Presto all'OVD (Sezione degli Affari Interni) della città di Karabulak si sono presentati alcuni alti funzionari dell'UFSB (Direzione del Servizio Federale di Sicurezza) per l'Inguscezia. Hanno richiesto la liberazione degli arrestati, la cessazione di qualsiasi inchiesta nei loro riguardi, e, cosa più importante, hanno ordinato di portare i bossoli e la pistola con la quale era stato ucciso Apti Dolakov. Secondo i collaboratori della polizia inguscia, l'alto funzionario dell'FSB era preoccupato soprattutto da questa pistola e dall'uomo che aveva sparato con essa, sebbene alla vittima avessero estratto un intero arsenale e di un'altra arma: pistole «Stečkina», automatiche e mitragliatrici. Non è stata consentita la perizia su questa pistola, per verificare che fosse stata usata per compiere altre operazioni criminali clamorose. Nonostante l'opinione contraria degli ufficiali e dei collaboratori ordinari della polizia di Karabulak, verso la sera dello stesso giorno per ordine del Ministro degli Affari Interni dell'Inguscezia, gli assassini sono stati lasciati andare.

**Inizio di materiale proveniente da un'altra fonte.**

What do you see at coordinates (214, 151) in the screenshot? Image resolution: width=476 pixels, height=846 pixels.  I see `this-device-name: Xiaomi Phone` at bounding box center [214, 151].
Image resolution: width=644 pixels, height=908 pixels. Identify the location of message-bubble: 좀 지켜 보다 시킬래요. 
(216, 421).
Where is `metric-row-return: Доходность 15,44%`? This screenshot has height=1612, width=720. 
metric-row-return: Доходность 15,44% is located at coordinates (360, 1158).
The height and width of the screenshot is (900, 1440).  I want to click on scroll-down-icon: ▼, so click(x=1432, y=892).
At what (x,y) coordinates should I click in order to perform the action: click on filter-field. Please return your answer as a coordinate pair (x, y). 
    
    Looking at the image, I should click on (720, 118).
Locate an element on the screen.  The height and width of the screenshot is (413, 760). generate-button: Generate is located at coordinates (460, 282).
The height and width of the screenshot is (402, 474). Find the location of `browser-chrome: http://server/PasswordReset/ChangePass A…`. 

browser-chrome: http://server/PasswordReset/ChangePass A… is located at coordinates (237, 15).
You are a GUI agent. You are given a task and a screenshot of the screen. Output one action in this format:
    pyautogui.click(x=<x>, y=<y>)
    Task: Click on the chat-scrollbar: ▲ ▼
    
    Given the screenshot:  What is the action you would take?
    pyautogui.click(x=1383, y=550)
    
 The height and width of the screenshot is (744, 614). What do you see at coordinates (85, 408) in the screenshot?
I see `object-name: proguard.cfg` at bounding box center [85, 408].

Si, la voce di Anna Politkovskaja, giornalista di talento e difensore dei diritti umani, è stata zittita, ma il suo ricordo resta nei nostri cuori. E, cosa più importante, di lei si ricorderanno a lungo non solo i politici, ma la gente semplice, gli abitanti del Caucaso - i protagonisti dei suoi articoli. Le persone che amava, e per le quali viveva. Con la sua morte è diminuita la corrente di informazione veridica e dolorosa per il potere, dai «punti caldi» caucasici, si è chiuso con fracasso un altro battente di una finestra che sta concludendo la «glasnost'» in Russia.